§ **Tasks to perform**
[1] List every attorney named in the Drake v. Pycopé case page, with the city and the party each one represents.
[2] Answer these questions using the Drake v. Pycopé case page:
(a) On what date was the case decided?
(b) Which of the defendant's interrogatories does the plaintiff object to?
(c) Which rule does the judge cite as requiring only that the information lead to discovery of relevant evidence?
[3] In the Drake v. Pycopé case page, reproduce the passage from "Defendant’s interrogatories 5" up to and including "will be denied.".

§ **Passage provided**
Drake v. Pycopé, Inc., 96 F. Supp. 331 (N.D. Ohio 1951). · Go Syfert
Drake v. Pycopé, Inc., 96 F. Supp. 331 (N.D. Ohio 1951). Cases Citing This Book View Copy Cite
10 citation events across 9 distinct courts.
Strongest positive: Beery v. Hitachi Home Electronics (America), Inc. (cand, 1993-10-18)
Top citers, strongest first. 2 distinct citers. How cited ↗
cited Cited "see" Beery v. Hitachi Home Electronics (America), Inc.
N.D. Cal. · 1993 · signal: see · confidence high
See Drake v. Pycope, 96 F.Supp. 331 (N.D.Ohio 1951).
cited Cited "see" Scovill Manufacturing Co. v. Sunbeam Corporation
D. Del. · 1973 · signal: see · confidence high
See Drake v. Pycope, Inc., 96 F.Supp. 331 (N.D.Ohio 1951); Lee v. Electric Products Co., 37 F.R.D. 42 (N.D.Ohio 1963).
Retrieving the full opinion text from the archive…
DRAKE
v.
PYCOPÉ, Inc.
Civ. No. 27534.
District Court, N.D. Ohio.
Feb 16, 1951.
96 F. Supp. 331
Vern L. Oldham, Cleveland, Ohio, for plaintiff., W. R. Liberman, New York City, Sanford Schnurmacher, Cleveland, Ohio, for defendant.
Jones.
Cited by 10 opinions  |  Published
JONES, Chief Judge.

This is a patent infringement action before the court on plaintiff’s objections to certain interrogatories.

Defendant’s interrogatories 5 and 6 seek information concerning licenses issued by plaintiff which cover the patent in suit. Plaintiff objects on the grounds of irrelevancy and adds the oft used charge of “fishing expedition” to support his objection. While at present, I do not see how such information is relevant, it does appear from defendant’s brief that such information will lead to discovery of relevant evidence. This is all that is required by Fed.Rules Civ.Proc. rule 26, 28 U.S.C.A., and the objection will be denied.

Word and element location data:
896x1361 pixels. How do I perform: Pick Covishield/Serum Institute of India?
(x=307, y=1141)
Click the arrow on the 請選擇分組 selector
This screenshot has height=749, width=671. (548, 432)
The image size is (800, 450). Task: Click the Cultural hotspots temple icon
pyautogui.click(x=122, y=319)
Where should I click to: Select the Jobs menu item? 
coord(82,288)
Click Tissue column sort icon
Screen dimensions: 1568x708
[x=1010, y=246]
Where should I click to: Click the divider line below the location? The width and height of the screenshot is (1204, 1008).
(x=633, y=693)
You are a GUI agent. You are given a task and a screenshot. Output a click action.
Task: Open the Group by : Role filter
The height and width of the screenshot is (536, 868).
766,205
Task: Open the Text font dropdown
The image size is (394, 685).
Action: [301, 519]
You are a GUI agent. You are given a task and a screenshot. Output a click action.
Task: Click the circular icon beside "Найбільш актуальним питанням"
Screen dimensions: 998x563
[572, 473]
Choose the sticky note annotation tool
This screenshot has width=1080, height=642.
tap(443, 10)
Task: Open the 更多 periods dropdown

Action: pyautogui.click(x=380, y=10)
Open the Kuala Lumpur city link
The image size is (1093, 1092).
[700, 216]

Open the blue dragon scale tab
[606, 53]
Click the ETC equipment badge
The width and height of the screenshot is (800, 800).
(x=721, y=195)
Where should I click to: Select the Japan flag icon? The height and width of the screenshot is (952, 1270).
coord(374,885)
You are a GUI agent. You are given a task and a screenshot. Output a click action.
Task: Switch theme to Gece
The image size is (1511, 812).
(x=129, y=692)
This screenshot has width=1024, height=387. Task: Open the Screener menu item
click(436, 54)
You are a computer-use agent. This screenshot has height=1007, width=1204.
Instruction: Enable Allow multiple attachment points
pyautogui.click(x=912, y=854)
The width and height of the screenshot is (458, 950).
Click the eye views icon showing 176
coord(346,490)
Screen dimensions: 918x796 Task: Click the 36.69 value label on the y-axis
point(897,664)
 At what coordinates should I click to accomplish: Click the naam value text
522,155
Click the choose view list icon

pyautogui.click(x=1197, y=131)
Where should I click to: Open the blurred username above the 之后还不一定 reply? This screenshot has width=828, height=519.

§ **Outputs by task**
[1]
Vern L. Oldham, Cleveland, Ohio, for plaintiff
W. R. Liberman, New York City, for defendant
Sanford Schnurmacher, Cleveland, Ohio, for defendant

[2]
(a) Feb 16, 1951
(b) Interrogatories 5 and 6
(c) Fed.Rules Civ.Proc. rule 26, 28 U.S.C.A.

[3]
Defendant’s interrogatories 5 and 6 seek information concerning licenses issued by plaintiff which cover the patent in suit. Plaintiff objects on the grounds of irrelevancy and adds the oft used charge of “fishing expedition” to support his objection. While at present, I do not see how such information is relevant, it does appear from defendant’s brief that such information will lead to discovery of relevant evidence. This is all that is required by Fed.Rules Civ.Proc. rule 26, 28 U.S.C.A., and the objection will be denied.